With the upcoming move and B’s retirement, I’m just beginning to work in a new website called Recovery Nation. Here’s what I wrote in response to the first question in the first lesson.
Where am I in terms of actively committing myself to change? I think I’m there, all the way there. I can’t prove it. I can’t disprove it. But, my motivation is genuine, and my commitment to “doing the work” is proven. My motivation is to stop being a liar and cheater, to start and continue feeling the quiet confidence that comes from integrity and a moral compass, and to start and continue the relatively calm contentment that comes from having healthy priorities, as opposed to the harried existence of trying to live a double life.
I often write the list of practical measures I’ve taken. I’ll reiterate it here, only to put it into the context of this question. My wife and I have taken Rick Reynolds’s Affair Recovery class; I’ve seen three counselors; I regularly practice introspection and writing in the context of recovery; I’ve passed four polygraphs, had a vasectomy, given my wife all my passwords and accounts, and signed a post-nuptial agreement to give my wife safety; and studied for months to complete a religious conversion.

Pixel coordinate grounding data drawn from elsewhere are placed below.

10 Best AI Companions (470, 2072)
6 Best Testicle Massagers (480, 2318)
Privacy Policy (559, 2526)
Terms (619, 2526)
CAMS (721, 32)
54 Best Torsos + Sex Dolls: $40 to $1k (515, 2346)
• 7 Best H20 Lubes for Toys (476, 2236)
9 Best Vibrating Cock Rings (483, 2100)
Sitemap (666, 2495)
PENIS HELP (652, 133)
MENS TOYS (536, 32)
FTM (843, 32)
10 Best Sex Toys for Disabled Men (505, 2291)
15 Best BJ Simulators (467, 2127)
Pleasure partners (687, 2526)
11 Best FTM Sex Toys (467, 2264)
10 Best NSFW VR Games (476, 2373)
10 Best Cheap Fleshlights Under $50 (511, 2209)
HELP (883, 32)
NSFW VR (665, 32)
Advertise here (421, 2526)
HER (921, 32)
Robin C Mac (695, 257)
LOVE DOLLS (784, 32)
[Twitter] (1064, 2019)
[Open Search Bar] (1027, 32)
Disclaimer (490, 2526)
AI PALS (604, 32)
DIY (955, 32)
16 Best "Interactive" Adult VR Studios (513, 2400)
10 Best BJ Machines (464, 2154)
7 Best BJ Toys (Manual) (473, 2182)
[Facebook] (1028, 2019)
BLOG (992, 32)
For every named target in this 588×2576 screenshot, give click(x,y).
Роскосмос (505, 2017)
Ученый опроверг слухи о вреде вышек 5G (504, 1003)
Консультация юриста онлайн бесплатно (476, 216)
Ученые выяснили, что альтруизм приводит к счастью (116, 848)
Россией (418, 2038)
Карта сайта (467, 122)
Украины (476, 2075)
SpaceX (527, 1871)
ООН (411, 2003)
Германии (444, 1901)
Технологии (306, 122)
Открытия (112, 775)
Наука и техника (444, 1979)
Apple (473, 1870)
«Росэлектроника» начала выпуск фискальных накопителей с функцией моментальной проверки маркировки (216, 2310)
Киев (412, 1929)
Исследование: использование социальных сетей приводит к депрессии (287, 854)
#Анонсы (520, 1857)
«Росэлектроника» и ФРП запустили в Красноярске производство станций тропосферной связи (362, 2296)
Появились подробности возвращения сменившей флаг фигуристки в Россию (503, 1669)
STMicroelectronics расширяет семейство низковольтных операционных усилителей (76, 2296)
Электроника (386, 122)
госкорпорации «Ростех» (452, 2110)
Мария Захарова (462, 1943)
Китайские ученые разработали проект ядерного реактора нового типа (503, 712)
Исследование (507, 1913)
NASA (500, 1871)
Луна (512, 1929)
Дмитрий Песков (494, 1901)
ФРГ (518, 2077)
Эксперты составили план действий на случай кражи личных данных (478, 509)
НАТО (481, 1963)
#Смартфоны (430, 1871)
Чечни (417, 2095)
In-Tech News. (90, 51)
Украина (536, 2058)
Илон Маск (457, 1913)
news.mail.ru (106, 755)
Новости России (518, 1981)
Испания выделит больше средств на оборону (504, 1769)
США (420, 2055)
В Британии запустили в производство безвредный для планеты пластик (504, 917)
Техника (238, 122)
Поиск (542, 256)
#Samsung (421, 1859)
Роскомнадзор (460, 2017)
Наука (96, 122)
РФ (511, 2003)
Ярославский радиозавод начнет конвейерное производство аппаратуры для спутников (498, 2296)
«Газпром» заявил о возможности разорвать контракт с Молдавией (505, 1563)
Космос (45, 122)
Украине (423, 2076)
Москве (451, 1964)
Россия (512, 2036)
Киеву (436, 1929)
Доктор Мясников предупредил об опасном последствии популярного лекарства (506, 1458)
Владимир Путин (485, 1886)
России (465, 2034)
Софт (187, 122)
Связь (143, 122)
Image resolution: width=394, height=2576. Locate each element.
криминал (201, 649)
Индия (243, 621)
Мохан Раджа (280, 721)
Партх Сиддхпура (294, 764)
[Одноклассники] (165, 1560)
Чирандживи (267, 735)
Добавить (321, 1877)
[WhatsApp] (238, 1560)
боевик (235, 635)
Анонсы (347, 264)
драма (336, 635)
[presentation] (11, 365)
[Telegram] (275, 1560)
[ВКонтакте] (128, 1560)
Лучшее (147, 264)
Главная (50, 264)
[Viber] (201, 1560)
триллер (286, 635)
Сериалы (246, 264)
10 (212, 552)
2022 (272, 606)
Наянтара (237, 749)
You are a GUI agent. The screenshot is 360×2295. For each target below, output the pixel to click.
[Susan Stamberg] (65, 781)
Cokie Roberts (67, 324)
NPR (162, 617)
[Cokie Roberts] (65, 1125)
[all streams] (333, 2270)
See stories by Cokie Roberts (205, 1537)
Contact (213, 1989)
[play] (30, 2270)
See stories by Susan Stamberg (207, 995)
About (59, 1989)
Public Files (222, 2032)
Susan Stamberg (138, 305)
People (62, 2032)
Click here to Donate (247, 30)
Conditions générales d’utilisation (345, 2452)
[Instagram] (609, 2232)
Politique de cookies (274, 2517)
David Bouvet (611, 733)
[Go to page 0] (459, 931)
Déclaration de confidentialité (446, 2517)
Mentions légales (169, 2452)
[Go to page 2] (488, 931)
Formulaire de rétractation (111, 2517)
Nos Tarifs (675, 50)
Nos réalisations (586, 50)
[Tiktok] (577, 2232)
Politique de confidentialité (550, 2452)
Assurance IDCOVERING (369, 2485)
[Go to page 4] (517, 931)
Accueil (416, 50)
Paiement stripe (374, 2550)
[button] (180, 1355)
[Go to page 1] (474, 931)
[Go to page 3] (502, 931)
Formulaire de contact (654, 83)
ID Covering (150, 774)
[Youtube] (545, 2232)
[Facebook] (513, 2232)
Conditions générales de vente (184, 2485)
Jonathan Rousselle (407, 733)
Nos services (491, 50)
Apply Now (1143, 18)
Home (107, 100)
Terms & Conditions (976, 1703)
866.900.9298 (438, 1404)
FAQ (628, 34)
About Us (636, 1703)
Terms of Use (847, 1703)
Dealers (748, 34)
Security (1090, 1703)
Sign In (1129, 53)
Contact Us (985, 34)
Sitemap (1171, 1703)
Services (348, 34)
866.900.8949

Where am I in terms of not allowing guilt and shame to sabotage my commitment to change? My wife and I explored this topic recently. We identified what we call the “shame shield” that some self-described sex addicts seem to use. We see this in the blogosphere. Betrayed spouses talk about how their betrayers spend so much time and energy being ashamed that they don’t have time and energy to be supportive. Disloyal spouses talk about how ashamed they are as though they’re saying to their spouses, “Don’t bother criticizing my behavior. I’m doing plenty by criticizing my own behavior.” Sure, I’m ashamed of how I lied and cheated. But, I also see that it’s imperative that I don’t let that stop me from talking openly about everything with my wife or counselors.
Where am I on allowing myself time to change? D-day was July 2012. I’ve been working on recovery consistently since then. My wife and I consider this a lifelong journey, with no expiration date. This is definitely a marathon, not a sprint.